» **PASSAGE PROVIDED**
HACKING

HACKING CASE: In the Ross Hairs – Sun TV critic up for high court grilling over PI payment

THIS TRIAL IS NOW RESCHEDULED FOR FEBRUARY 2019

By Graham Johnson

Editor, Byline Investigates

THE SUN’S top television critic Ally Ross is to be cross-examined in the High Court over the use of a private investigations company notorious for supplying Fleet Street with stolen private information, Byline can report.

The 51-year-old columnist will be quizzed over a £266.73 payment attributed to him – and disclosed by his employers – for ‘trace enquiries’ to PI firm Trace Direct International Ltd (TDI) while he edited the paper’s UK Confidential gossip column in 1999.

Ross is claiming ignorance of both the payment and TDI, the company found in a 2015 landmark High Court to have illegally supplied phone-billing data to journalists at Mirror Group Newspapers (MGN), who then used it hack mobile phones.

“We will (want) to cross-examine him on this… he says: even though it has my name on it, I never dealt with TDI,” ~ Claimants’ barrister David Sherborne

Instead, in a sworn statement, Ross blamed another unnamed journalist for paying TDI, saying it is “likely” it was a fee for their “contact”, for a story used in UK Confidential, while insisting he himself had never in his career used a PI.

» **GIVEN PROBLEM A**
In the article on the hacking case, what was the amount of the payment attributed to Ally Ross for "trace enquiries"?
» **GIVEN PROBLEM B**
Pick up the article on the hacking case from its final sentence and carry it forward with a few more sentences.
The lines that come next bear no relation to the article on the hacking case.

» **ENTRIES SHOWN**
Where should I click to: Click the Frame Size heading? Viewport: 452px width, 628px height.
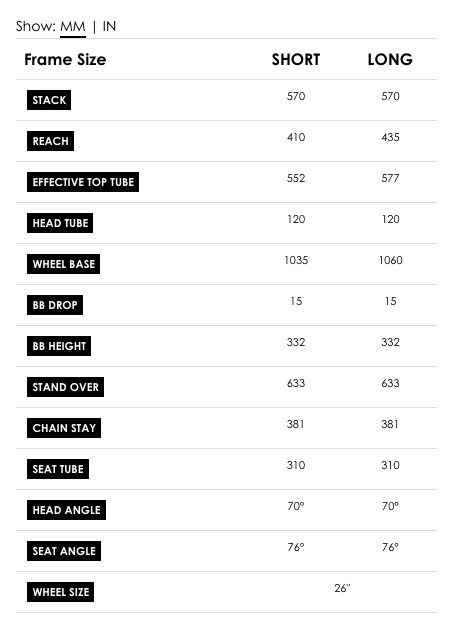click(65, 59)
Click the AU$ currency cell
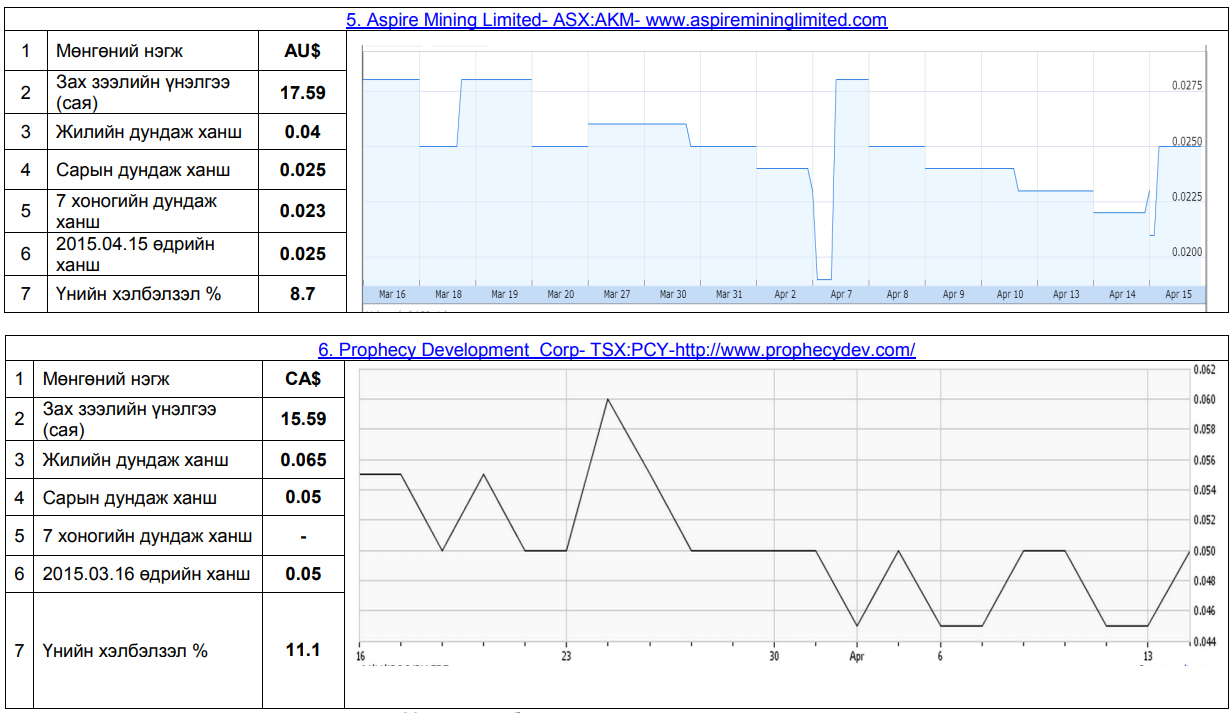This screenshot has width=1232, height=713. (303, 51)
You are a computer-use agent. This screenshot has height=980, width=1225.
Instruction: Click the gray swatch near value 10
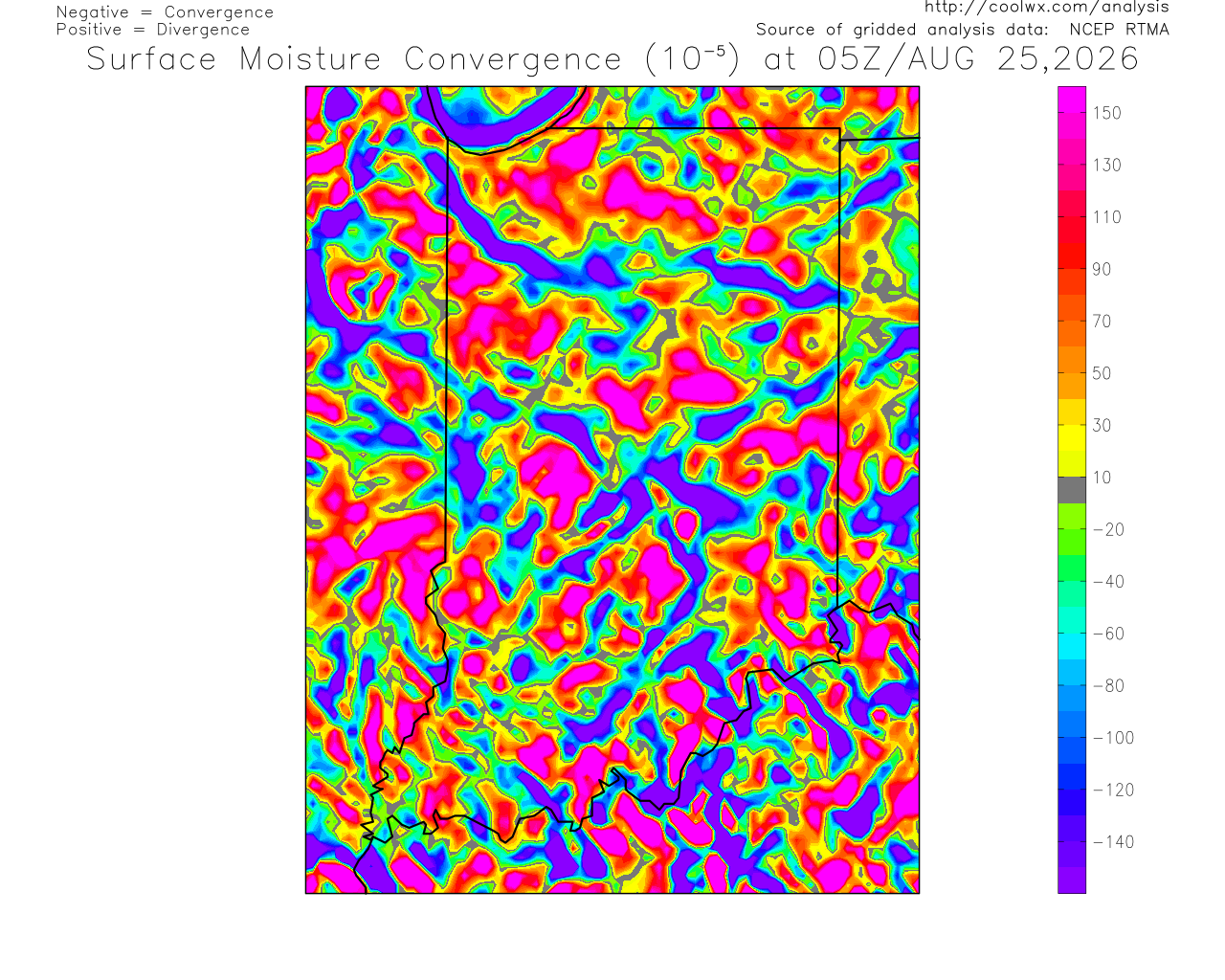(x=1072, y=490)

--

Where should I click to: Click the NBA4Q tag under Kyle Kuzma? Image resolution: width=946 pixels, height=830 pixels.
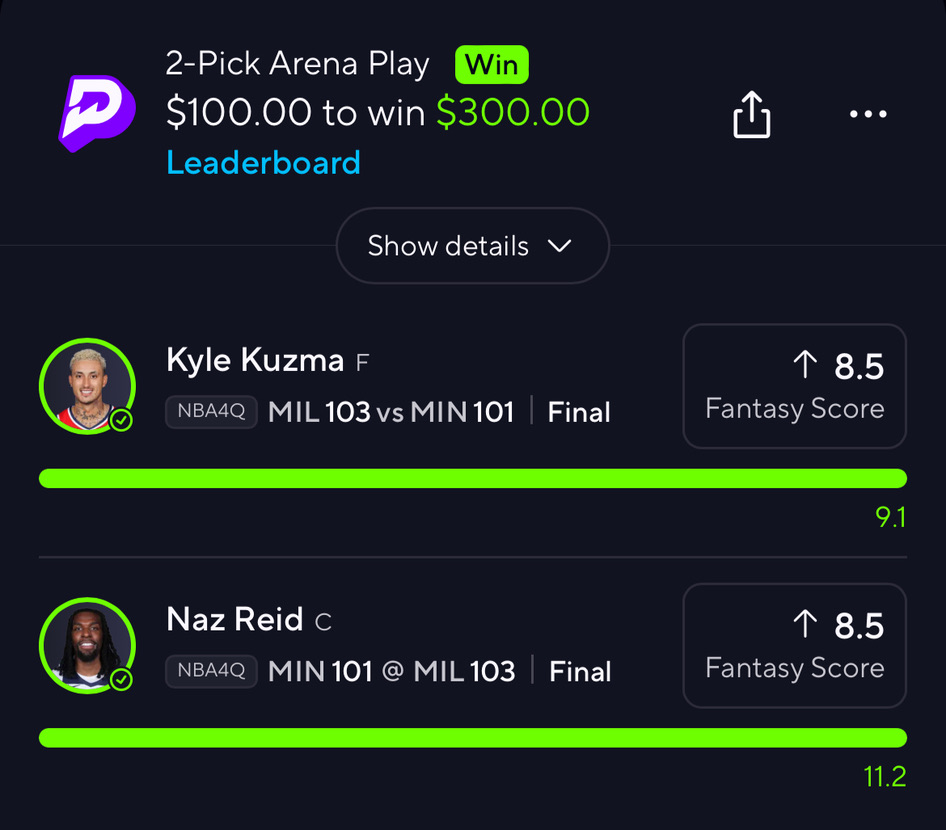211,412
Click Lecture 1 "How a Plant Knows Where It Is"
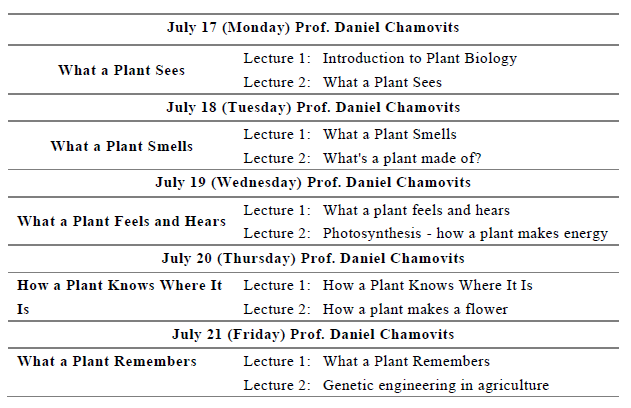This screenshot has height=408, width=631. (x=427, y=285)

» **RESULT A**
£266.73.

» **RESULT B**
Lawyers for claimants alleging illegal news-gathering at The Sun and News of the World, said Ross’s was a “novel” defence to evidence indicating the use of Britain’s most prolific known supplier of unlawfully sourced personal information.

At a pre-trial review on September 27, barrister David Sherborne, for the claimants, said: “(This) is a novel unpleaded defence, that payments to TDI were in fact payments to a contact, and not a private investigator.”

Judge: Mr Justice Mann
Judge: Mr Justice Mann

Presiding judge Mr Justice Mann responded: “He is basically saying: I didn’t deal with these people, somebody else, one of my other reporters must have dealt with them. Is he saying more than that?”

Mr Sherborne replied: “I think he is. We will (want) to cross-examine him on this. But he says: even though it has my name on it, I never dealt with TDI.”

Ross will be cross-examined at a trial of the facts due to begin on October 15, as part of the claimants’ generic case – which is denied by his employers News Group Newspapers (NGN) – that reporters at The Sun, encouraged by editors including Dominic Mohan and Rebekah Brooks, were illegally hacking phones and blagging private data between 1998 and 2011.

The Claimants said it meant NGN ought now to disclose more invoices for 1998-9 – from the so-called ‘ZA’ data-set – so lawyers can check for any more payments to known PI firms and “blaggers” connected to Ross and his contemporaries.

Trial looming: Royal Courts of Justice (inset, the Rolls Building)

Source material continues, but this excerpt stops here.